Pour en revenir à « Adamacane et mon chapeau » c’est une expression typiquement « pied noir ».
En substance ça veut dire « bon, il faut que je m’en aille, donne-moi ma canne et mon chapeau. »
Mon père n’avait ni canne ni chapeau…
Il était couché là, tuyauté de partout.
Il ahana :
- Tu te rends compte, ma poule ?
- Quoi donc, Lemmy ?
- J’ai rêvé…
- Ah ? De quoi ?
- J’ai rêvé que je faisais ma valise et mettais mon chapeau !
Elle a eu d’un coup l’air inquiet.
- Ouais ma poule…
Il souffla –il soufflait difficilement- et reprit :
- Mon chapeau, j’ai jamais mis de chapeau…
Ma mère est allée dans le couloir m’a fait signe de venir et m’a dit :
- C’est pas bon ça, mon fils…
- Quoi donc ?
- Ton père.
- ???
- Il fait ses bagages, c’est pas bon, il part…
- Mais non allons, allez maman, il faut que j’aille travailler.
Le lendemain matin, ma mère a demandé à Heure-Bleue :
- Tu veux bien aller voir ton beau-père ? Tu es sa préférée.
- Ah non ! Cette nuit j’ai rêvé qu’il mourait en buvant du chocolat !
- Bon, ben j’y vais…
J’ai dit « tu vois bien qu’il est vivant ! »
Puis on m’a appelé au bureau où j’étais de retour depuis peu des États Unis.
Je suis allé à l’hôpital où j’avais passé les deux ou trois nuits précédentes.
Il me réveillait régulièrement.
Je lui ai dit, un matin :
- Tu as réussi à dormir cette fois, papa.
- Non, fils ! C’était un petit coma !
Là, quand je suis arrivé l’infirmière m’a attrapé dans le couloir.
- Vous savez…
- Je pense…
- C’était prévisible, hier soir il tirait son drap avec les doigts recroquevillés…
- ???
- C’est toujours le signe…
- De ???
- Quand ils veulent se recouvrir du drap, c’est qu’ils vont mourir…
Je suis allé retrouver ma mère dans la chambre.

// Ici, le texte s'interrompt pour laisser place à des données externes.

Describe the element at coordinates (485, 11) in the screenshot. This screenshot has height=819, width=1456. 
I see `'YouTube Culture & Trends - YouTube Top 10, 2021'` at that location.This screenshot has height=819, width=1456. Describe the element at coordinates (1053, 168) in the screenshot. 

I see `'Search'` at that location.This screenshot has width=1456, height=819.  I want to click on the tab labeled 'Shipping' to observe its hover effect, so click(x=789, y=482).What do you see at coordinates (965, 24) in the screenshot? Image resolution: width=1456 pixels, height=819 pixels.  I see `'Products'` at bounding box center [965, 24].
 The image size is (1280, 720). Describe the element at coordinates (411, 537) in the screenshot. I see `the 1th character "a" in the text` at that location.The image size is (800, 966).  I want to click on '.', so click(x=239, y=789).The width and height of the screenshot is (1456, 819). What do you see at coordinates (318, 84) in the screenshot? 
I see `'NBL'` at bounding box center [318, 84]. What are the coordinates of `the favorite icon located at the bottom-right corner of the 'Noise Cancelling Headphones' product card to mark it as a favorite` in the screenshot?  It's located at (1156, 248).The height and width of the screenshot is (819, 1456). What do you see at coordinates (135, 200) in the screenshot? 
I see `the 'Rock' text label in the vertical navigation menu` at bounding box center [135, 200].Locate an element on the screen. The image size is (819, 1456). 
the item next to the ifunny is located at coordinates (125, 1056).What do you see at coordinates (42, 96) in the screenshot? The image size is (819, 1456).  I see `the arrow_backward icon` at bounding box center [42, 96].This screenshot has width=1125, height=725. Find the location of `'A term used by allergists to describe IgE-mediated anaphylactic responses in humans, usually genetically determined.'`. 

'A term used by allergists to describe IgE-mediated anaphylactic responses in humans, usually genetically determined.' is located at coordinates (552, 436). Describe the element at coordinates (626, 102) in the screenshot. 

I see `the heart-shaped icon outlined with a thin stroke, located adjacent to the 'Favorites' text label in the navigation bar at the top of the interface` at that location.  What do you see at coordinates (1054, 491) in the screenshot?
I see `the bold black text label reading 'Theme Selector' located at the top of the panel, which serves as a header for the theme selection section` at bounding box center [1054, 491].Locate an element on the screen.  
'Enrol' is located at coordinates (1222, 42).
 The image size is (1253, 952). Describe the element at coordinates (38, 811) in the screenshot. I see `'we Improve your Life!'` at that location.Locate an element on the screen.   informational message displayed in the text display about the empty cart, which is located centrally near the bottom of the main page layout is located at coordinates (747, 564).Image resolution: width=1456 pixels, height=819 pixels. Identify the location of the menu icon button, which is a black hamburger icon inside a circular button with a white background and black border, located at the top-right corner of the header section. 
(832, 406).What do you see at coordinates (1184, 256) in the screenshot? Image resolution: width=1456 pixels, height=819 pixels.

- Ton père est mort en buvant le chocolat qu’il m’avait demandé…
Bref, ma mère savait qu’il allait mourir.
J’étais marié avec une sorcière, rousse aux yeux verts comme il se doit pour toute sorcière, qui savait comment mon père allait mourir.
Le seul qui, comme d’habitude pensait que ça durerait encore, c’était moi.